The undirected graphical model (GM), a powerful tool for investigating the relationship among a large number of random variables in a complex system, is used in a wide range of scientific applications, including image analysis, statistical physics, astrophysics, finance, and biomedical studies. With recent technological advances, unprecedented amounts of information can be collected for a given system, making meaningful inferential guarantees of GMs more challenging. Despite recent successes in development of methods and theory for Gaussian GMs, the underlying assumption of continuous and normally distributed data is violated for some important data types. For example, ordinal, binary and count data are all discrete in nature and cannot be naively transformed into Gaussian distributions. In biomedical studies, examples of non-Gaussian type data include DNA Copy Number Variation, mutation and (single cell) RNA-sequence data. Compared to recent advances in Gaussian GM, research in modeling and theoretical foundations for non-Gaussian data types has fallen behind. To bridge this gap, the PI will identify some of the major modeling and inferential challenges and propose several new graphical models for non-Gaussian data.

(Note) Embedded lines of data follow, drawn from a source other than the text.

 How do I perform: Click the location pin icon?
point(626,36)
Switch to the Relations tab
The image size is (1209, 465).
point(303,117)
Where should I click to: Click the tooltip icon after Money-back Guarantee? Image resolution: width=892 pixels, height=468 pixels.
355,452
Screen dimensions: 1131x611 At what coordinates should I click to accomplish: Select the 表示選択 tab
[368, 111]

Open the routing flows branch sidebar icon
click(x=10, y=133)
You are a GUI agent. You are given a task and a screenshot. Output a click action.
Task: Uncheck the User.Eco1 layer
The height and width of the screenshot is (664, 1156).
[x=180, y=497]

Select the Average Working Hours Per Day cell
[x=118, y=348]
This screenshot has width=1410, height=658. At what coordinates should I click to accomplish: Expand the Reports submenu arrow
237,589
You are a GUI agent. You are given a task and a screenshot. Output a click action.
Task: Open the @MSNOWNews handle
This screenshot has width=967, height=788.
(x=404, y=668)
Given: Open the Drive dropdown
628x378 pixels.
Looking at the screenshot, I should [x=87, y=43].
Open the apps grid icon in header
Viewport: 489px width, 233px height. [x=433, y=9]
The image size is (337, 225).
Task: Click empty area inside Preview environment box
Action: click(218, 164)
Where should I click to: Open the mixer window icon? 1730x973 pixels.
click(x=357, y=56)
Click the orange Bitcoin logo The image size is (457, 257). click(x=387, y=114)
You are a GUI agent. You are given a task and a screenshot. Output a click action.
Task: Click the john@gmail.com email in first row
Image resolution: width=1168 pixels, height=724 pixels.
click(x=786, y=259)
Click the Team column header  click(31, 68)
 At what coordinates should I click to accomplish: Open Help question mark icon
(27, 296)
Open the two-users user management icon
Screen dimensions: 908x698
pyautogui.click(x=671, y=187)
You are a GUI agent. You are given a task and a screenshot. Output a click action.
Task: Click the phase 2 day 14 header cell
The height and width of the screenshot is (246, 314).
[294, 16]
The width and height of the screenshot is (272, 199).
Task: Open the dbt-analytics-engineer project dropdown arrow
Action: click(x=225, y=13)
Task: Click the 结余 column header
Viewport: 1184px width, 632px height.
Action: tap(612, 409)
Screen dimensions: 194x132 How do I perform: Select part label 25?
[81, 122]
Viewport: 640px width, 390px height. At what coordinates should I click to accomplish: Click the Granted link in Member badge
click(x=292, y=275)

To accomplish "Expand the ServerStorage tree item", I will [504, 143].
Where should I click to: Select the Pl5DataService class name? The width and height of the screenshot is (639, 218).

In addition, the PI will further develop, evaluate and improve new statistical and computational inference methods for these models with theoretical guarantees.
The proposed research will significantly advance fundamental theoretical understanding on modeling and statistical inference of non-Gaussian data in graphical models via three tasks. (I) Development of a new two-step inference procedure to employ the covariate-adjusted truncated Poisson graphical model (TPGM) which provides a unified framework for modeling both binary and count type data. The inferential procedure fully respects the intrinsic sparse structure of the graph making it more reliable. A novel likelihood-based non-linear score vector for bias correction will be developed. (II) A novel zero-inflated TPGM fully accounting for the zero-inflation pattern in the data is proposed to model single cell RNA sequence data at the cell level. The inferential procedure based on EM algorithms paves a road to better understanding of the genetic networks in different cell types, and thus a better understanding of the mechanisms of various diseases. Theoretically, a composite-likelihood-based EM algorithm is utilized to overcome computational difficulties. (III) Development of a novel latent semiparametric graphical model to draw inferences on intrinsic graph structure by integrating both ordinal and continuous type data. The method takes into account potential confounding effects to draw meaningful conclusions. Beyond fundamental advances in statistical modeling and theory of graphical models, the research will have immediate impact in applications from a number of scientific disciplines including biology, pharmacy, finance and genomics. The results will be disseminated through publications, open-source software and presentations at conferences.
This award reflects NSF's statutory mission and has been deemed worthy of support through evaluation using the Foundation's intellectual merit and broader impacts review criteria.